Cannot use a full URL in a 401 ErrorDocument directive
From Deep Thought
Contents |
Problem
We started seeing this error in a the Apache log files for one of our clients.
[notice] cannot use a full URL in a 401 ErrorDocument directive --- ignoring!
Solution
The culprit turned out to be a setting added to the .htaccess file for the root folder of the website:
... other stuff up here... <Limit GET POST> #The next line modified by DenyIP order allow,deny #The next line modified by DenyIP deny from all allow from all </Limit> <Limit PUT DELETE> order deny,allow deny from all </Limit> ... more stuff down here ...
The fix was simply to comment out the above lines.
Research
Apache LIMIT Directive
Our synopsis (from the Apache docs)...
The purpose of the <Limit> directive is to restrict who (or what) can access your website via the following types of web requests (methods): GET, POST, PUT, DELETE, CONNECT, OPTIONS, PATCH, PROPFIND, PROPPATCH, MKCOL, COPY, MOVE, LOCK, and UNLOCK. The method name is case-sensitive. If GET is used it will also restrict HEAD requests.

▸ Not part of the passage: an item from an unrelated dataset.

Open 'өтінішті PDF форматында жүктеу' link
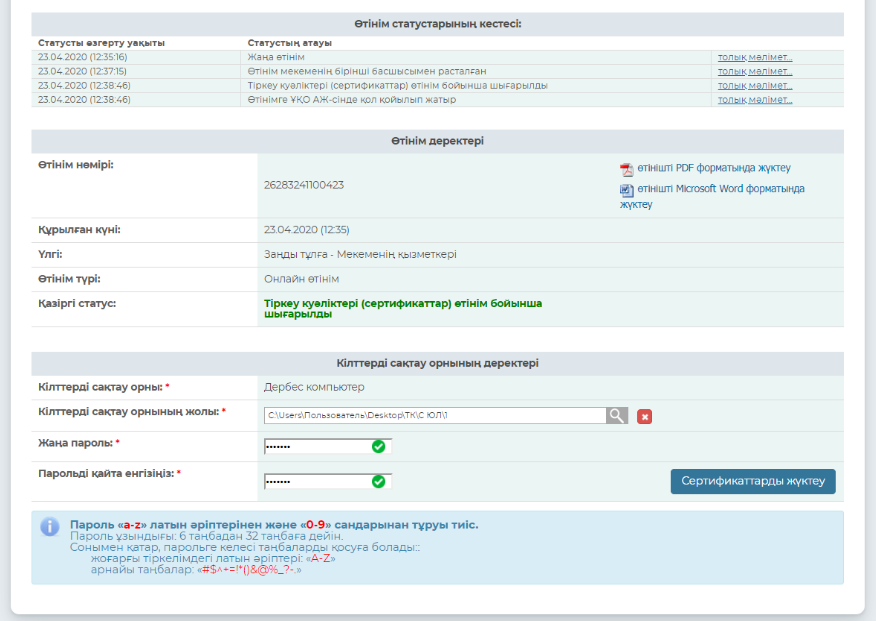Viewport: 876px width, 621px height. point(713,168)
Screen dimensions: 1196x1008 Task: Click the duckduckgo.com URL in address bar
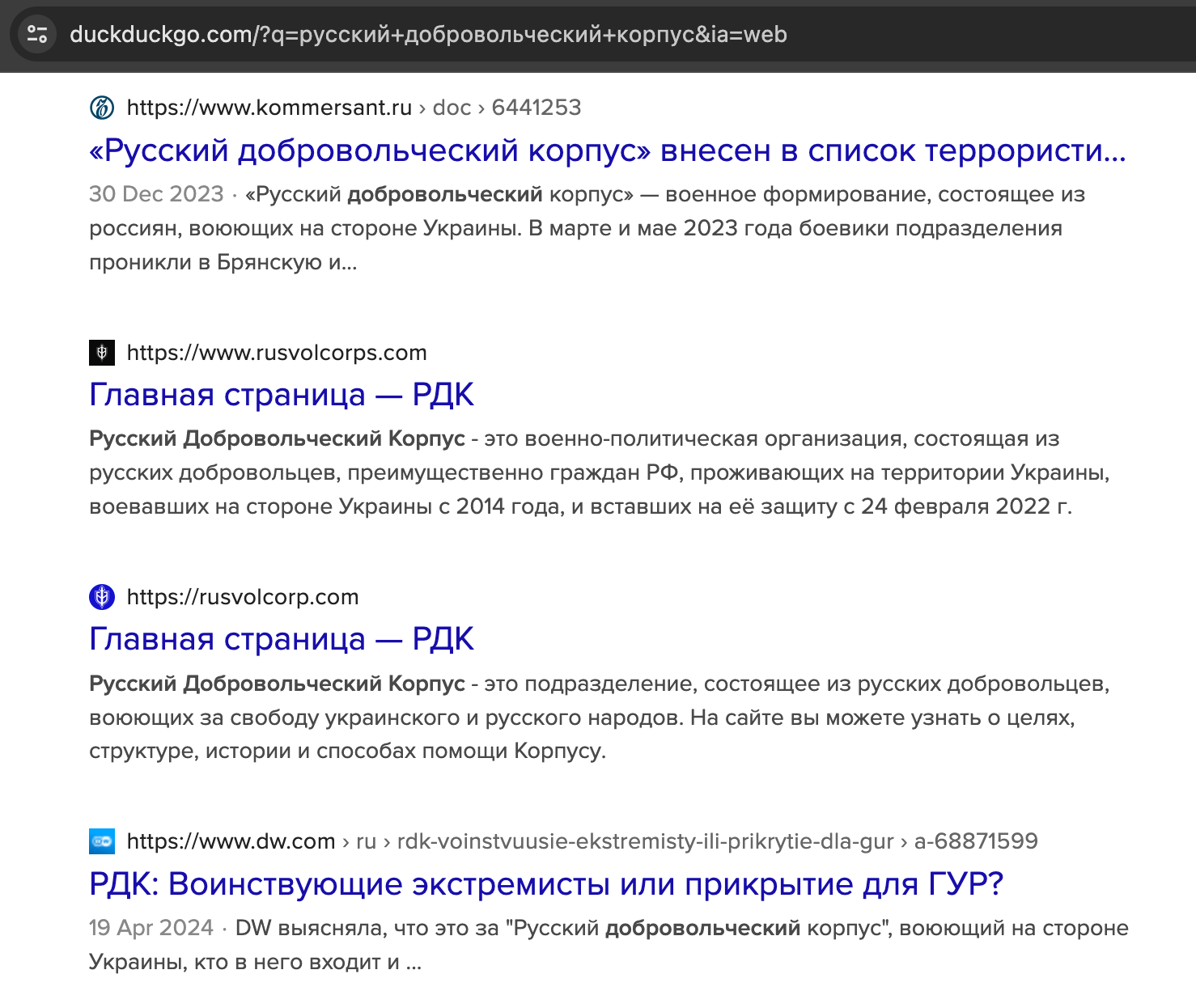click(428, 34)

The following example applies the access control only to the methods POST, PUT, and DELETE, leaving all other methods unprotected:
<Limit POST PUT DELETE> Require valid-user </Limit>
Apache ORDER Directive
Our synopsis (from the Apache docs)...
The Order directive, along with the Allow and Deny directives, controls a three-pass access control system. The first pass processes either all Allow or all Deny directives, as specified by the Order directive. The second pass parses the rest of the directives (Deny or Allow). The third pass applies to all requests which do not match either of the first two.
Note that all Allow and Deny directives are processed (it does not stop after the first directive is matched). Additionally, the order in which lines appear in the configuration files is not significant -- all Allow lines are processed as one group, all Deny lines are considered as another, and the default state is considered by itself.
Ordering is one of:
Allow,Deny
First, all Allow directives are evaluated; at least one must match, or the request is rejected. Next, all Deny directives are evaluated. If any matches, the request is rejected. Last, any requests which do not match an Allow or a Deny directive are denied by default.
Deny,Allow
First, all Deny directives are evaluated; if any match, the request is denied unless it also matches an Allow directive. Any requests which do not match any Allow or Deny directives are permitted.
Mutual-failure
This order has the same effect as Order Allow,Deny and is deprecated in its favor.